* [Written request] Edit the records below by changing every "icon" to "symbol" and leaving everything else the same. Give all the lines back in full.

* [Dataset content]
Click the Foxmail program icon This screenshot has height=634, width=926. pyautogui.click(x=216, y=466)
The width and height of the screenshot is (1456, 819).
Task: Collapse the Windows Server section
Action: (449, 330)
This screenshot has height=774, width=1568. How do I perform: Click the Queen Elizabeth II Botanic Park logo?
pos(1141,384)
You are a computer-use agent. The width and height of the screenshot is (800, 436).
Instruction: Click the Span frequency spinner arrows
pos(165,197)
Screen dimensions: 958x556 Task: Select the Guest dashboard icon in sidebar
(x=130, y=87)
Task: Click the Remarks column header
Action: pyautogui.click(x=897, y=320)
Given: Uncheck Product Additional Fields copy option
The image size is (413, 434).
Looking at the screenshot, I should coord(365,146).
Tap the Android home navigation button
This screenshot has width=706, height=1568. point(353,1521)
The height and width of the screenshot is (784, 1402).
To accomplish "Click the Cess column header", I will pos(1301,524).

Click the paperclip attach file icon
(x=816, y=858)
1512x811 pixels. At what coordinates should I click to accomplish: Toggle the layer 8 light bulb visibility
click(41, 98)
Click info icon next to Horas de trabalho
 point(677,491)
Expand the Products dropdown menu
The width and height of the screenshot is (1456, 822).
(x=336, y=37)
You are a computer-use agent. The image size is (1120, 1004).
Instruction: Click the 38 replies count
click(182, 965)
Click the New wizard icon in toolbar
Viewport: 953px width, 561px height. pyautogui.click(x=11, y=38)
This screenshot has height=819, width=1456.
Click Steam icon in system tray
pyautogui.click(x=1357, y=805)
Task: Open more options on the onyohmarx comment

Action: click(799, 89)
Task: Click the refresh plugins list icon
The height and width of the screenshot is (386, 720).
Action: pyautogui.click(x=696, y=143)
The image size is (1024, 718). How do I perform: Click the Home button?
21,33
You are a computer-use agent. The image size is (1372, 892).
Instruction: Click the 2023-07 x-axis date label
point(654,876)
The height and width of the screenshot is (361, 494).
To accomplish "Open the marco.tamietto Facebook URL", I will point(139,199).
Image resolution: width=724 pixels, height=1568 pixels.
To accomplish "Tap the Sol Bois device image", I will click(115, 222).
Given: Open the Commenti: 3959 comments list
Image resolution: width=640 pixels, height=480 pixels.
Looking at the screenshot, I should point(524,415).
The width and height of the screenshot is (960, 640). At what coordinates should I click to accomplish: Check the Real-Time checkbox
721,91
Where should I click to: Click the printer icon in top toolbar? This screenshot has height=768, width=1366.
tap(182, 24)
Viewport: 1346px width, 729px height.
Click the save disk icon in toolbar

* [Exercise answer]
Click the Foxmail program symbol This screenshot has height=634, width=926. pyautogui.click(x=216, y=466)
The width and height of the screenshot is (1456, 819).
Task: Collapse the Windows Server section
Action: (449, 330)
This screenshot has height=774, width=1568. How do I perform: Click the Queen Elizabeth II Botanic Park logo?
pos(1141,384)
You are a computer-use agent. The width and height of the screenshot is (800, 436).
Instruction: Click the Span frequency spinner arrows
pos(165,197)
Screen dimensions: 958x556 Task: Select the Guest dashboard symbol in sidebar
(x=130, y=87)
Task: Click the Remarks column header
Action: pyautogui.click(x=897, y=320)
Given: Uncheck Product Additional Fields copy option
The image size is (413, 434).
Looking at the screenshot, I should coord(365,146).
Tap the Android home navigation button
This screenshot has width=706, height=1568. point(353,1521)
The height and width of the screenshot is (784, 1402).
To accomplish "Click the Cess column header", I will pos(1301,524).

Click the paperclip attach file symbol
(x=816, y=858)
1512x811 pixels. At what coordinates should I click to accomplish: Toggle the layer 8 light bulb visibility
click(41, 98)
Click info symbol next to Horas de trabalho
 point(677,491)
Expand the Products dropdown menu
The width and height of the screenshot is (1456, 822).
(x=336, y=37)
You are a computer-use agent. The image size is (1120, 1004).
Instruction: Click the 38 replies count
click(182, 965)
Click the New wizard symbol in toolbar
Viewport: 953px width, 561px height. pyautogui.click(x=11, y=38)
This screenshot has height=819, width=1456.
Click Steam symbol in system tray
pyautogui.click(x=1357, y=805)
Task: Open more options on the onyohmarx comment

Action: click(799, 89)
Task: Click the refresh plugins list symbol
The height and width of the screenshot is (386, 720).
Action: pyautogui.click(x=696, y=143)
The image size is (1024, 718). How do I perform: Click the Home button?
21,33
You are a computer-use agent. The image size is (1372, 892).
Instruction: Click the 2023-07 x-axis date label
point(654,876)
The height and width of the screenshot is (361, 494).
To accomplish "Open the marco.tamietto Facebook URL", I will point(139,199).
Image resolution: width=724 pixels, height=1568 pixels.
To accomplish "Tap the Sol Bois device image", I will click(115, 222).
Given: Open the Commenti: 3959 comments list
Image resolution: width=640 pixels, height=480 pixels.
Looking at the screenshot, I should point(524,415).
The width and height of the screenshot is (960, 640). At what coordinates should I click to accomplish: Check the Real-Time checkbox
721,91
Where should I click to: Click the printer symbol in top toolbar? This screenshot has height=768, width=1366.
tap(182, 24)
Viewport: 1346px width, 729px height.
Click the save disk symbol in toolbar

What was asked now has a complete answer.